The root of so many of our challenges, and so many of the disadvantages that the majority of our people endure, is the spatial logic of apartheid. Spatial inequality and exclusion has created suburbs of services, amenities and opportunities and vast areas of deprivation. That has never been addressed either through programmes to ensure spatial integration through affordable housing projects in the right places or through addressing the built environment inequalities and discrepancies in those apartheid suburbs used to dump people under the Group Areas Act. For as long as the inequalities persist, and they originate spatially and present spatially, socially and economically, we will never achieve a just and equitable South Africa. Our social and economic stability and sustainability depends on us addressing the original sin: physical segregation based on skin colour. This segregation persists today and is being perpetuated through an ill-conceived and totally inadequate public housing programme.

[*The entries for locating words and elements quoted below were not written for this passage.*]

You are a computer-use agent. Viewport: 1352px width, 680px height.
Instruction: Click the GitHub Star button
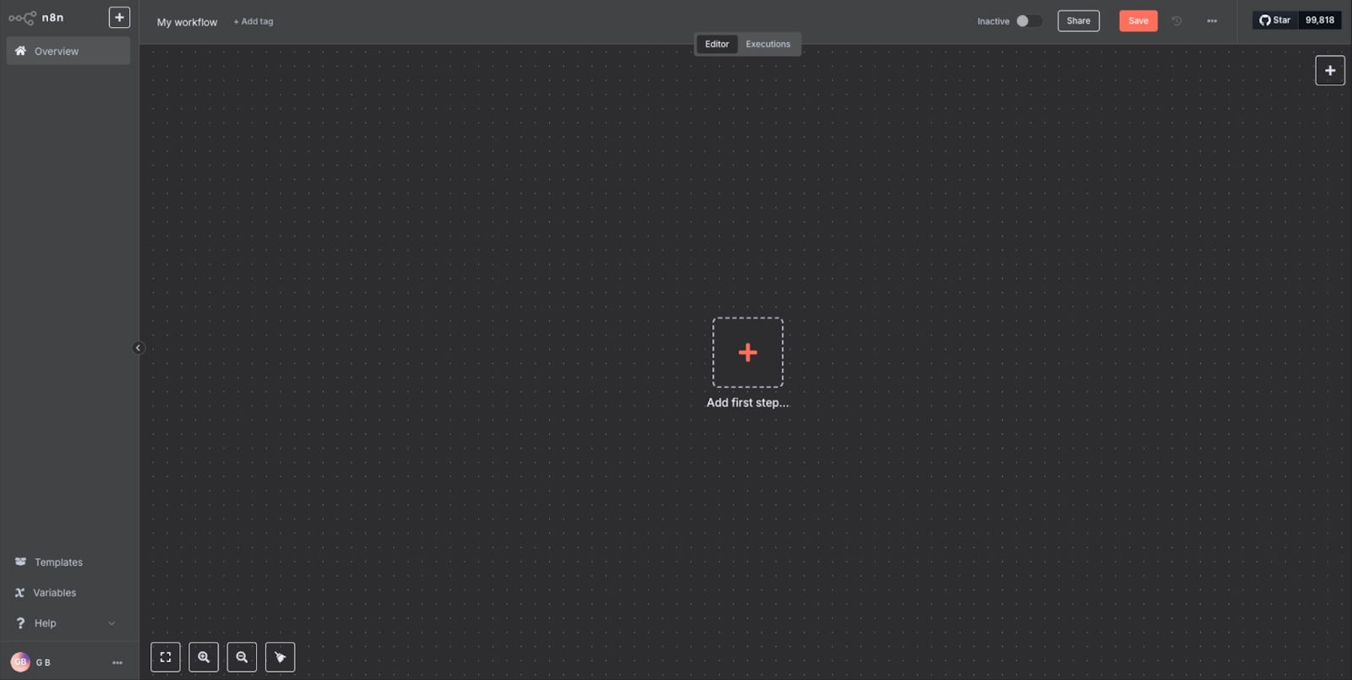coord(1275,20)
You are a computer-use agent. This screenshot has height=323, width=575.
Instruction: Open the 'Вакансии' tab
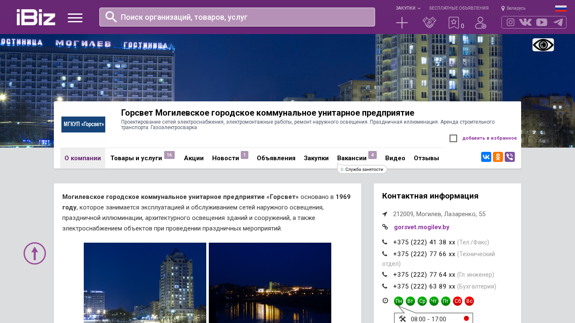point(352,158)
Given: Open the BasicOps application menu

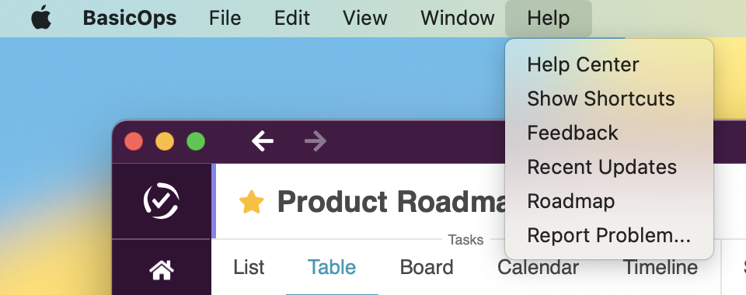Looking at the screenshot, I should coord(130,18).
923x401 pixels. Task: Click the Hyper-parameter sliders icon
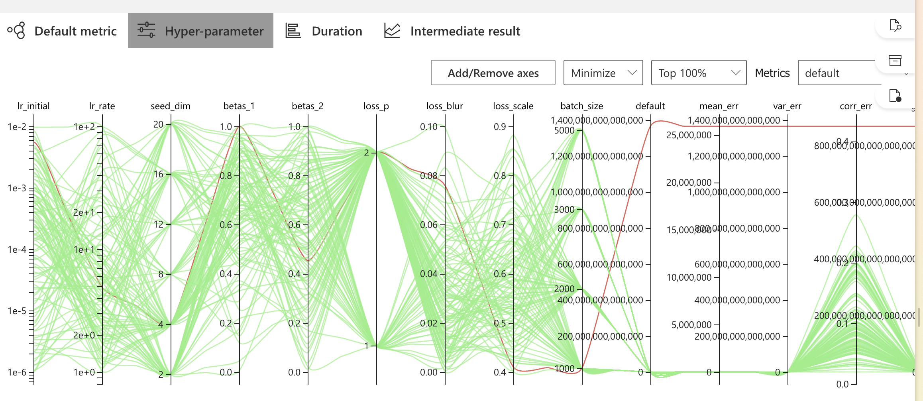point(146,30)
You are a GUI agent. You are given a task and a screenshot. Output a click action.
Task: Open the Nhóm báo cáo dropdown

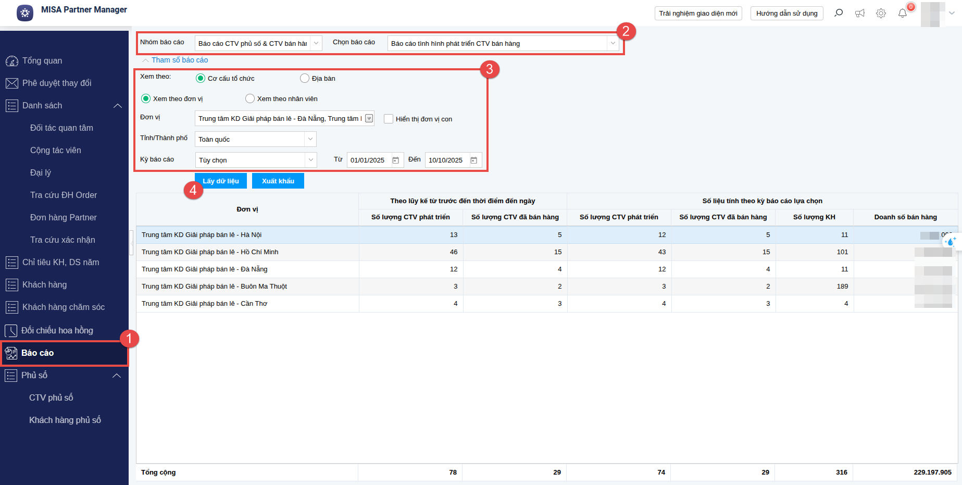tap(316, 43)
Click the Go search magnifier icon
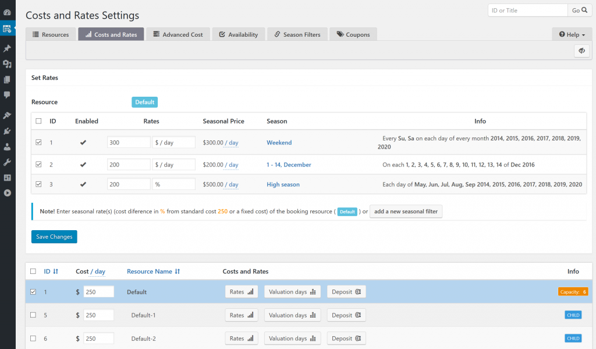 [582, 10]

7. Which social justice issues are you most concerned with?

Access to a basic income. Access to food and food insecurity. Gangsterism and the destruction of communities by organised crime. Gender inequality and gender based violence.

8. Does Parliament do a good job of holding the Executive to account? If not, what can be done to improve this?

Not really. The Westminster Parliamentary system does not allow for sufficient interrogation of executive decisions and answers to parliamentary questions. Its all so tightly managed and packaged that it is more theatre than accountability. The debate between members and the executive needs to be changed so that there can be more hearings about major issues and events where members can properly interrogate in the detail required.

9. What are your or your party's aspirations/plans for the remainder of the Sixth Parliament?

To continue to outperform our size and to continue championing the issues that will lead to a just and equitable South Africa and to defeat those who hold us back allowing inequalities, poverty and exclusion to prevail.

10. What obstacles prevent Parliament from doing its work and how would you fix it?

The Westminster style rules of order need to be updated to provide for greater and more in depth interrogation of executive decision making. Currently the system does not allow for matters of national importance to be fully ventilated.